“I (25M) refuse to sleep on the couch when my GF (24F) is upset.”
So I will get this right out of the way, I (25M) and my gf (24F) of 7 years have been having some trouble lately. She sleeps on the couch whenever she is upset with me and there isn’t a resolution in her favor. I don’t raise my voice, I would never be violent, I try my best not to interrupt, etc.
On Valentine’s Day, we decided to skip the rush and just make something nice at home. So we did that and all was well. We ate our dinner and I made some cocktails that we had just begun to drink, and she says that she wants to bring some of the food to her parents to try (they live 30 minutes away).
It was a pretty expensive dinner, so my initial reaction was to clarify that she’s not trying to give away everything, and she was just wanting to make them a plate which I have no issue with. I got distracted by this and didn’t even realize she was wanting to do it right then (9:00PM) and before I realized that she was on the phone telling her parents we were coming.
I was bummed and she could tell so she asked me and I told her that the whole situation kind of annoyed me because we were just about to finally wind down together on V-day. She basically told me that it was too late to change it and “it’s ok, you can be upset.”
So we have a pretty quiet drive to meet her parents, get back home, and she’s pretty much on her phone for the rest of the night. So I eventually get on my phone after staring at the wall for a while.
Then I notice she has started to fall asleep so I nudge her and ask if she wanted to go to bed. She got frustrated and said something along the lines of “not really but if we’re just going to stare at the wall or our phones, I’m going to fall asleep.”
To that, I told her that she got on her phone when we got home. To which she blamed me for because she was looking up a question that I asked LITERALLY 4 HOURS AGO. But she still just got on TikTok after she looked it up. Regardless, I tried to spark conversation after that, and got very short frustrated responses too.
She randomly said “I can tell you are trying to talk to me but I’m really irritated right now.” And I told her that I could tell and that I was making it difficult to talk. Then I went to bed without her and she sobbed and told me I didn’t care about her for hours. And again last night, I went to bed without her because she wanted to sleep on the couch since I didn’t bring stuff up.
She told me that I should be the one sleeping on the couch because it’s her bed… the bed was given to us and is used. We have another bedroom with a bed in the apartment that I pay for completely, but she chooses the couch.
I try really hard not to hold financial stuff over her head, but then she’s trying to take ownership of the bed so I sleep on the couch??? What are yalls thoughts on the situation?
TL;DR: My girlfriend thinks I should sleep on the couch when she is upset.

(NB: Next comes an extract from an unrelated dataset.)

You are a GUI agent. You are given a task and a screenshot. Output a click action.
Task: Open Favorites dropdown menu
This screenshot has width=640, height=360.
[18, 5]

Here’s what people had to say to OP:
Cultural_Shape3518 wrote:
I think the fact her first thought on Valentine’s Day in the middle of a theoretically romantic dinner was “I should go visit my parents right now” barely even registers as a problem for either of you amid all the other stuff should really have you asking what you’re both still doing in this relationship.

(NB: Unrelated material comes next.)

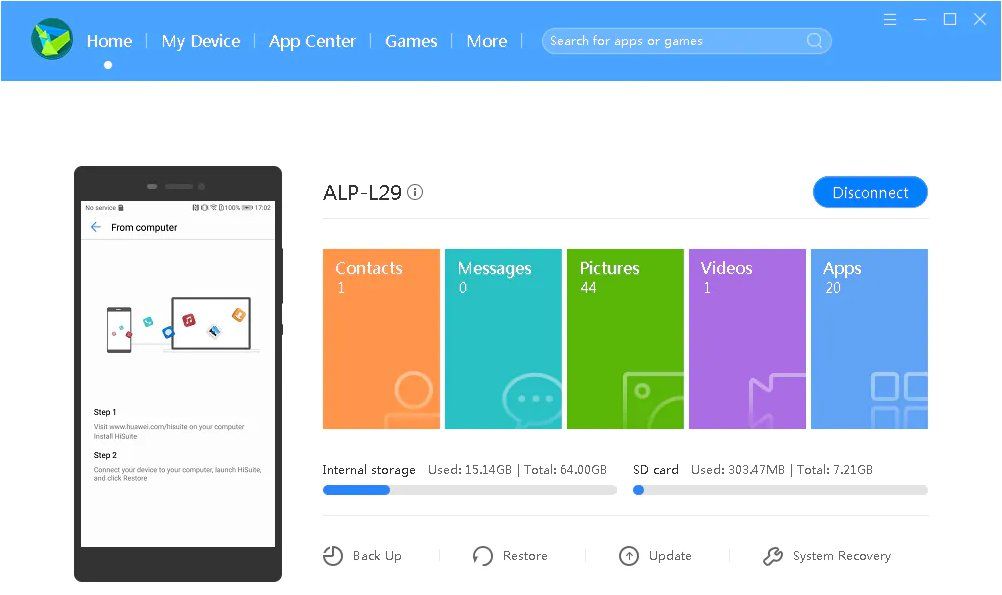
Task: Open the Videos tile
Action: click(x=747, y=339)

You can give counseling a try if you’re not ready to give up and she’s willing, but I think I’d be moving into the spare room and looking for other accommodations if I were you.
Opposite-Exam-7435 wrote:
OP I say this as a woman that has been with my partner for over 10 years.. your gf absolutely fabricated a non-issue and then blew it up on herself further. The wanting to go take food to her parents at 9pm right AFTER ya’ll has just started drinking is absolutely insane behavior and not indicative of someone who wants to actively participate in the relationship.

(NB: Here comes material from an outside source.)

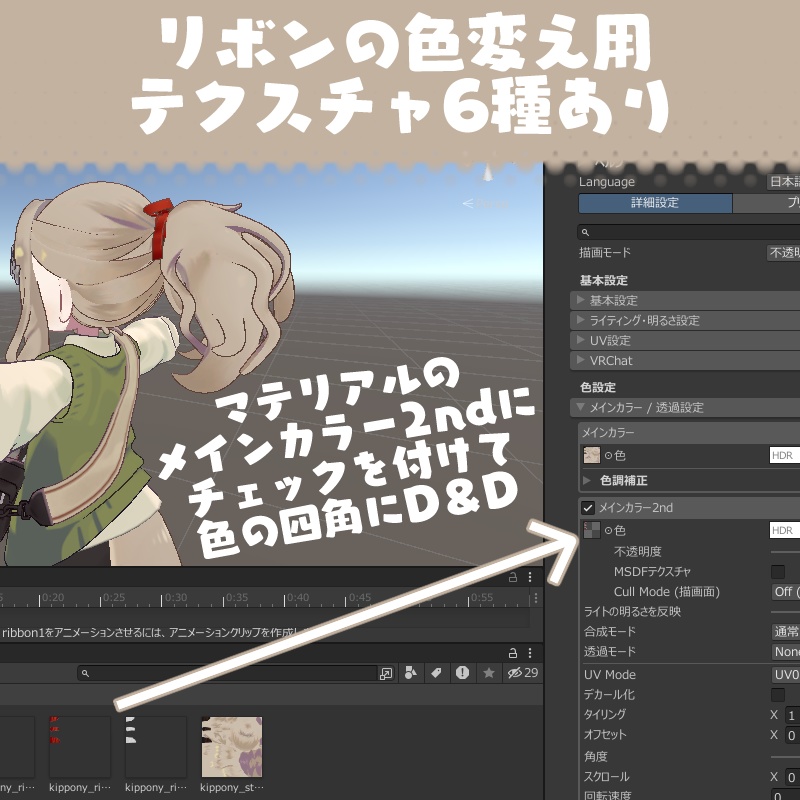The height and width of the screenshot is (800, 800).
Task: Enable the MSDFテクスチャ checkbox
Action: 779,571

Sounds like a good way to AVOID intimacy (of any sort). The crap with the phone later sounded like she wanted to find a reason to pick a fight…her behavior was incredibly childish and you absolutely shouldn’t have to sleep on the couch when you didn’t do anything wrong.
misterk2020 wrote:
I would think after a nice Valentine’s Day dinner that bedroom activities would be taking place instead of taking her parents a plate of food. She had a very childish response to you being upset and I think you should have been more direct about not wanting to go/inappropriate time. Not a good sign for the future of the relationship.
YR_CAN_Y20231 wrote:
I see a few issues here. The whole let me take this food to my parents at 9PM on Valentine’s Day is weird. No shame in caring for family but the timing is really odd. If she is upset why should you be required or forced to sleep on the couch? If she wants to that’s her deal. The whole make a guy sleep on the couch doesn’t resolve anything and is just an attempt at a power move.
She disregarded your feelings and that’s not okay for anyone to do in a relationship. You communicated how you felt and her response was “it’s okay you can be upset”. That is incredibly insulting. That alone is terrible.
From what you’ve described unless I’m missing something. I see no reason for you to be sent to the couch at all. She is not respecting you and pushing boundaries for sure. I’d stay with taking the high road to see if you can resolve the issues before they become problems. If that can’t be done then look at other options.